An Unexpected Gift
I've spent most of my life not telling the whole truth.
Some of that was ordinary. “Did you do your homework?”
“Yes, mom.”
Alas, I did not.
Some of it was protective. Some of it was rooted in shame. Some of it lived in the long gray space of omission, where you don’t exactly lie, you just don’t say certain things out loud.
Many people know that my children and I experienced significant trauma in 2008. I will save the details of that story for another time. What matters here is what came after.
Since then, I’ve done what I have always done with heartache, trauma, and shame.
I pretended everything was fine.
Of course we went to therapy. And then we moved on.
Remarried.
New house.
Graduations.
Weddings.
Grandchildren.
All good.
And honestly, what else would you say publicly? We survived. My kids are resilient. They are remarkable humans. It wasn't untrue. But it also wasn't the whole truth.
This year broke me open.
Again, there are more stories that belong to other posts, but the short version is that my husband chose to leave rather than face his decisions and change. I fell apart. I could barely function. Depression and anxiety took over in ways I could not push through.
And I watched my now adult children watch me.
I could see fear on their faces. I saw them suffer alongside me. I knew I needed to get better but I didn’t know how. Everything I knew to do was not working.
Then one day I had a thought. I believed it was new. But as I have been rereading some of my old writing, I can see it is something God has been weaving into my life for years, maybe my whole life:
“You will know the truth and the truth will set you free.”-John 8:32ESV
I do know the truth. Some of it is terrible. Heartbreaking. Devastating. Hard to face.
But I know what it is. And I begin to wonder what would happen if I stopped avoiding it and started naming it. So little by little, I did.
I started writing. I started telling the truth. About pain. About shame. About things I had learned to survive by not naming.
For years, people have told me not to revisit the past. Not to bring up the darkness. Not to reopen wounds that have already done enough damage. Most of them were well meaning. That's what our culture believes healing looks like.

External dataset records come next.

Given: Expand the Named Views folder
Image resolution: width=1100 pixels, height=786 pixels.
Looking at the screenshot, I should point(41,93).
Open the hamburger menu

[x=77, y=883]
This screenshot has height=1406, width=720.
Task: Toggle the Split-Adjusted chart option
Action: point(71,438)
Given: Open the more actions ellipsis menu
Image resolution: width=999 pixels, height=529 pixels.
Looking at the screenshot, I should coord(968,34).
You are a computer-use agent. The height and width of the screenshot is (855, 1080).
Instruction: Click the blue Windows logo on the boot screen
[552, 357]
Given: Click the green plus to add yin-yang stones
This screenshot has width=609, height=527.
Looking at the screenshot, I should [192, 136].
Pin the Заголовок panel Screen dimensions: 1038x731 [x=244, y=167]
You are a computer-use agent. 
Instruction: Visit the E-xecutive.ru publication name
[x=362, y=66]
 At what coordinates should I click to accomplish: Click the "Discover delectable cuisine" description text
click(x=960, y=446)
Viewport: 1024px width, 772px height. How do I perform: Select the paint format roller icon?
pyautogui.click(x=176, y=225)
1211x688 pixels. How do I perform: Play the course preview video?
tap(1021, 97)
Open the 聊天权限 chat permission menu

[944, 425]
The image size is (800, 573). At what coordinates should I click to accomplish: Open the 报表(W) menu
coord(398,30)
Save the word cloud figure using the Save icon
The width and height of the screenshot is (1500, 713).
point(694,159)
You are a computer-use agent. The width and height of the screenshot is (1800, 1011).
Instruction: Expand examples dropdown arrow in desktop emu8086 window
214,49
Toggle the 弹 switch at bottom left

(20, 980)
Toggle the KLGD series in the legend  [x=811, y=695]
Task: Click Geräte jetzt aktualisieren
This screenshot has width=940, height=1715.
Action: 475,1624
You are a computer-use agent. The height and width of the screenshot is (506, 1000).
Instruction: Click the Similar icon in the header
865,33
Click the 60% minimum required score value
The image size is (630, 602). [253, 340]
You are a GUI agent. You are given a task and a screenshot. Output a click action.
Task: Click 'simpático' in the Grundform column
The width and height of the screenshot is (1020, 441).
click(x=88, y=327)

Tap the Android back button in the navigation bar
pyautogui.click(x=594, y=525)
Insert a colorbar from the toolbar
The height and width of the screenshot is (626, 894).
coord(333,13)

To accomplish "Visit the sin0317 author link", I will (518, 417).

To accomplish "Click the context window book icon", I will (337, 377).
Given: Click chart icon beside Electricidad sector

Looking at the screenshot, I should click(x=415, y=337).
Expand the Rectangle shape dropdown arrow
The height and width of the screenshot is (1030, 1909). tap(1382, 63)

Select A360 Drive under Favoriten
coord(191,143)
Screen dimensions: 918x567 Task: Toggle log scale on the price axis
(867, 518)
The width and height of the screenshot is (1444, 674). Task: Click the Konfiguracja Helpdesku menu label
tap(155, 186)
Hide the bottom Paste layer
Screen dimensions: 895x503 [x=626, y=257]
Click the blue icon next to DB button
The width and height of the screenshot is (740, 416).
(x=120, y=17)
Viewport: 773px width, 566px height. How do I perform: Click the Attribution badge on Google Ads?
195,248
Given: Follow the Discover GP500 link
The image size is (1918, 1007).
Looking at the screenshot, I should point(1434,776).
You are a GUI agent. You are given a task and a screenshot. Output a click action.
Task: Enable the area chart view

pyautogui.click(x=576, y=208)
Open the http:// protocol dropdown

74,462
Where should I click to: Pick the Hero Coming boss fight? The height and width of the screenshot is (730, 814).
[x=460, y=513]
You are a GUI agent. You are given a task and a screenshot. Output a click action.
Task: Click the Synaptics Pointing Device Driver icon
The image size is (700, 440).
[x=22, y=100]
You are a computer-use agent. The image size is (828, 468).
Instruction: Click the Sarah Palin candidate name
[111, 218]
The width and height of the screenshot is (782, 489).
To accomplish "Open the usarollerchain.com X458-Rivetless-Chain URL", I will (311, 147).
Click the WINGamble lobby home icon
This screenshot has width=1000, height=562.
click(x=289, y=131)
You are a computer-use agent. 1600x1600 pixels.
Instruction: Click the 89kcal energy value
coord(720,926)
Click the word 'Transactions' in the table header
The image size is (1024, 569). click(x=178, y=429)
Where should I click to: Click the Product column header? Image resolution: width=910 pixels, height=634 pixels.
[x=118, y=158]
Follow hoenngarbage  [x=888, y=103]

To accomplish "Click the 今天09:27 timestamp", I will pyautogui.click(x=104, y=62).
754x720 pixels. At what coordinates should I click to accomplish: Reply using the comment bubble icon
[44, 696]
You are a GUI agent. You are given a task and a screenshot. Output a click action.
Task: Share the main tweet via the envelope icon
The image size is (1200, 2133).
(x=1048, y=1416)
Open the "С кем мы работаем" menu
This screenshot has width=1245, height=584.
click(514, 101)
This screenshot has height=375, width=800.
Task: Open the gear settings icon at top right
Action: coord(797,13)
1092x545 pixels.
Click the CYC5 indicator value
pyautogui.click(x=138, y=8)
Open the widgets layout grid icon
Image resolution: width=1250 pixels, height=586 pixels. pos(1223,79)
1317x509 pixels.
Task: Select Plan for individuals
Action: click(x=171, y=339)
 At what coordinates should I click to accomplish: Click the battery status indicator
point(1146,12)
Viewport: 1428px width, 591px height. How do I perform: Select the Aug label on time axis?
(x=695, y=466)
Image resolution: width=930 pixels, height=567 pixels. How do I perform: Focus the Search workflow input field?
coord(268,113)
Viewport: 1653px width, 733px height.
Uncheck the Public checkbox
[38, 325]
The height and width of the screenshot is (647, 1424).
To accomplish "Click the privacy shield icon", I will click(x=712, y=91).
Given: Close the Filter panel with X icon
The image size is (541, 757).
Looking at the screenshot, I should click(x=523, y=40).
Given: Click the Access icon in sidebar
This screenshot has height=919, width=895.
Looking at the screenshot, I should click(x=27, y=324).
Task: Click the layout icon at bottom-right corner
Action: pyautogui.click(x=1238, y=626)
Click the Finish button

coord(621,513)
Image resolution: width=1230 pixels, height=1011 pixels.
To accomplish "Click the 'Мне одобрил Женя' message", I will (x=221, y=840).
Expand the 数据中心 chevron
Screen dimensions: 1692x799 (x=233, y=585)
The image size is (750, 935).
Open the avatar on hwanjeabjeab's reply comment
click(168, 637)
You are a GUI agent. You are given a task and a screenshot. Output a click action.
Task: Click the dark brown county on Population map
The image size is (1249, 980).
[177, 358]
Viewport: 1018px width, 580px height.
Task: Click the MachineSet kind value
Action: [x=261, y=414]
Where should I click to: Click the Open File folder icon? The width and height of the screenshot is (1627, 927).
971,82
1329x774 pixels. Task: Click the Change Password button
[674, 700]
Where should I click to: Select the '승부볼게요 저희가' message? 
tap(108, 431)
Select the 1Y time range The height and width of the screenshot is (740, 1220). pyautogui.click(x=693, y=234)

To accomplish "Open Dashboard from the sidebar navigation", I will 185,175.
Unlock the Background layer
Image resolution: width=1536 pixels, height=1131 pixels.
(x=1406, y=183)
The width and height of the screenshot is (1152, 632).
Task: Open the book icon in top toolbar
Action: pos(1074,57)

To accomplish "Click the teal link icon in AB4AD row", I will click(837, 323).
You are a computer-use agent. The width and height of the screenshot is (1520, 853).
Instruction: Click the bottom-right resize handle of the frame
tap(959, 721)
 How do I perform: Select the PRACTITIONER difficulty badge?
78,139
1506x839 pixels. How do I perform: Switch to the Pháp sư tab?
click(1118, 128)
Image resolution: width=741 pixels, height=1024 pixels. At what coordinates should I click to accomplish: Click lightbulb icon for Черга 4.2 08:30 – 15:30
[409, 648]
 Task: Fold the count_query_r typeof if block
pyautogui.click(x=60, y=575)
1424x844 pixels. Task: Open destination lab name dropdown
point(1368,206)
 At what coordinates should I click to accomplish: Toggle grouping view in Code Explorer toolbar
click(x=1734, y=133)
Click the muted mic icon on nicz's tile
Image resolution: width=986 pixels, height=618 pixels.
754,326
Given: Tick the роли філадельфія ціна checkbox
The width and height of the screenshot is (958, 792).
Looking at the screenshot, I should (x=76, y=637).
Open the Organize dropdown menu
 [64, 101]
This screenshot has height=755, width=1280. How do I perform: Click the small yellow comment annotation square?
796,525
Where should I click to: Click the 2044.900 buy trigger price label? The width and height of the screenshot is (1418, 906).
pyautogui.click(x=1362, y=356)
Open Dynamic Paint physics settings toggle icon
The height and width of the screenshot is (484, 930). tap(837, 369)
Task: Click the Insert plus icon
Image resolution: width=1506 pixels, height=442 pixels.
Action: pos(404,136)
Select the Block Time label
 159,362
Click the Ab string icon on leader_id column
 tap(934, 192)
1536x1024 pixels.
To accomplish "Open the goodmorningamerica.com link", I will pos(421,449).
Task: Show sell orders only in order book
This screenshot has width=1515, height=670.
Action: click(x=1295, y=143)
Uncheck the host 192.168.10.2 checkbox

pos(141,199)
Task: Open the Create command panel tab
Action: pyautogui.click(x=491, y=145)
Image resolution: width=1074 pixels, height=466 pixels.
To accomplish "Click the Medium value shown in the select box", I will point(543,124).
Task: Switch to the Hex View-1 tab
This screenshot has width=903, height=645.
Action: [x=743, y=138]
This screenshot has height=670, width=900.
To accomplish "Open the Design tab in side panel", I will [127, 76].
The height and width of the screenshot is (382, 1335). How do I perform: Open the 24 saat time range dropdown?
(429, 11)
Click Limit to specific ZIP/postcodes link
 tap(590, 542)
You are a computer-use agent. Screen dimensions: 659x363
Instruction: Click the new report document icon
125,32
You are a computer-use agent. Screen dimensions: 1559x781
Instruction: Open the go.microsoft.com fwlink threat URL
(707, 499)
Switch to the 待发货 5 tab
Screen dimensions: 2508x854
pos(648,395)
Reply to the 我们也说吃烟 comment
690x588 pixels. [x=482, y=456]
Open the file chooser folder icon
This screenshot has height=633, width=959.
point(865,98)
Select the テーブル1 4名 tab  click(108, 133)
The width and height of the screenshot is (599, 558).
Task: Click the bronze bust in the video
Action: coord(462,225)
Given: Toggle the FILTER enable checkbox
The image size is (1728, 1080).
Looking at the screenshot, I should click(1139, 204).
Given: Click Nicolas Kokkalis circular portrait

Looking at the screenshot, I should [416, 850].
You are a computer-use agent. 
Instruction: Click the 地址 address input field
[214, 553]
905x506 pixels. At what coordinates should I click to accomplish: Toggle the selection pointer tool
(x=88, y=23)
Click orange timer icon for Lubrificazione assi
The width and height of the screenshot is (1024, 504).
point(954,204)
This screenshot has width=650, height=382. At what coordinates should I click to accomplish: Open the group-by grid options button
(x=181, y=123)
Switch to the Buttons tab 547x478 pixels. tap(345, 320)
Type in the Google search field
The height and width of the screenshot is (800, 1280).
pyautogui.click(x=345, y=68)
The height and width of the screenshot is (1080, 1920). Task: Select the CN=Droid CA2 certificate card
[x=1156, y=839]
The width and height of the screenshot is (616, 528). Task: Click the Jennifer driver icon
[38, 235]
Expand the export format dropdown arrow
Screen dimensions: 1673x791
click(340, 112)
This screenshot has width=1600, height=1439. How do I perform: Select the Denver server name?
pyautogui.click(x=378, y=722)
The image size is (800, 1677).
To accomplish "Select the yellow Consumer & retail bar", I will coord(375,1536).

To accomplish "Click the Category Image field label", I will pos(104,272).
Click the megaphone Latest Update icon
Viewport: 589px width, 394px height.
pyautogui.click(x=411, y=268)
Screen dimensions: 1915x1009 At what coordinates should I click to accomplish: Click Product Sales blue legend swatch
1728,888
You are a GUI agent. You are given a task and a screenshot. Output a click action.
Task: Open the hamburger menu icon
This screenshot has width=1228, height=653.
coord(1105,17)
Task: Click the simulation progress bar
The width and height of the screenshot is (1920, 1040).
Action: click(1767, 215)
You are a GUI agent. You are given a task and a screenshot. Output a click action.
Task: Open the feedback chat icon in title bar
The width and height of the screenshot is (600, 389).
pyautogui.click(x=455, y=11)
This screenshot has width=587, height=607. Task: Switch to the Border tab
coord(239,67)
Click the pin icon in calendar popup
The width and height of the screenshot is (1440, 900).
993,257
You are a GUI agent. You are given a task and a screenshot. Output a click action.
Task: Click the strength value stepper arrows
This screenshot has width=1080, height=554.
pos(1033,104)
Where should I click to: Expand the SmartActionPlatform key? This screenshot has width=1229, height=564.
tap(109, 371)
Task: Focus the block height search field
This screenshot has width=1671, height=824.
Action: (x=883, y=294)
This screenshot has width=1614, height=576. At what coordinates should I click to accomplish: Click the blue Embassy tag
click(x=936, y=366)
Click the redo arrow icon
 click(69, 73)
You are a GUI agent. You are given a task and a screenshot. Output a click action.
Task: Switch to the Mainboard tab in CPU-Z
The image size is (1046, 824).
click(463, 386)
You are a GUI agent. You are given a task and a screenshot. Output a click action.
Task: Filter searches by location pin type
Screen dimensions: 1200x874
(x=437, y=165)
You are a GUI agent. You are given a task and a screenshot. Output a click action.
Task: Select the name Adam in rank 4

But I have spent many years training in trauma care. I know what happens when people are allowed to speak about what has happened to them and receive care for their story. I also know what happens when they aren't.
Somewhere deep inside me, there has always been a voice begging to be heard. I ignored it for a long time because I believed there was nothing that could be done about the past. This year, I started listening.
What will this writing become? What I do know is this: it’s the truth.
One day recently, I joked online that people should be grateful. I don't have a podcast because I have a lot to say. My brave, beautiful daughter, replied with two words: "do it.”
Now, with my other children's consent, here we are.
Something unexpected has happened since I began telling the truth. My children have started telling theirs. Some are writing. Some are asking hard questions. Some are sharing wounds I had never heard before. But I did not realize until now is that my silence was silencing them
I carry deep regret about that. I always will.
But trauma care teaches that when a person receives care for their story, the parts of them that have been longing for healing can finally began to breathe. There is a way through.
To make amends for harm does not mean explaining or justifying. It means living differently. It means choosing truth over comfort even when it costs something.
This Christmas, I do not have the money to buy my children gifts. But I do have this. The greatest gift I can give my children, today and every day, is the truth.
“You will know the truth and the truth will set you free.”-John 8:32ESV
If this season has left you with less than you hoped for, may the truth give you freedom as well.


Sending love and prayers. I had no idea what you were walking through this year.